My feeling is that there is a great risk that auction buyers will overpay (relative to future prices) thinking that say 30-40-50% off the peak ASKING prices of the units "must be a great deal", and that the auctions will be a smack in the face to the whole market and cause many delusional sellers to rethink. The auctions will be a symptom of a deteriorating market, not a resolution or cleanup of the excess inventory dampening the market, and will not in any way resolve all the basic economic issues and bubble-fluff madness that has precipitated this market collapse.
The risk of living in a half-empty high-cost building with the potential of taking on others' maintenance or a larger part of common maintenance is enough to scare me away from any auction. That Feb 8 nytimes.com article was pretty scary. Am I overstating the risk?
i share crescent22 apprehension...but if things are that unsettled then ,,,gee whiz kaboom..that is very bad news for this market. Because sooner or later the dust will settle in those buildings ..and it will be clear and knowable what the liabilities are....and there will be some great deals (speaking relative to todays prices).
jim, it will be later rather than sooner. but yes, after a couple of years you can do very well in such a building, as long as you can hold it until any taint goes away.

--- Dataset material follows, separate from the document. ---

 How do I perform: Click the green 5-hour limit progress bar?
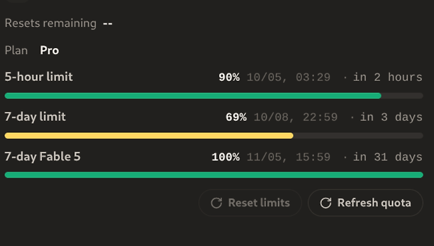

crescent, it's enough to scare me away from any new development that hasn't closed 90% of its units.
This has already started in L.A. ... I bought my condo in an auction there, at 31% off original asking price. The auction generated quite a bit of press because it was L.A.'s first auction of a luxury condo building:
However not all units are created equal. My building is a particularly gorgeous 100 year old Beaux Arts condo conversion with period details that you just don't in new construction. I fell in love the moment I saw it, and went to the auction to see if anyone would snatch up the unit I liked (the largest and highest in the building.) Of course, there were about a dozen of other people who felt the same way. If I didn't buy, someone else definitely would have--I know because I only bid after I saw other bidders fighting over my unit.
I bought a very spacious 2BR/2BA, which were the most in-demand units and tended to sell for about $50K higher than the minimum bid. But most 1 BRs went at or JUST above the minimum bid, which translated to a 40% reduction off original asking price; and most studios didn't sell at all.
So the 30% off rule applied to 2 BRs in the auction, which sold like hotcakes. Smaller units didn't do as well.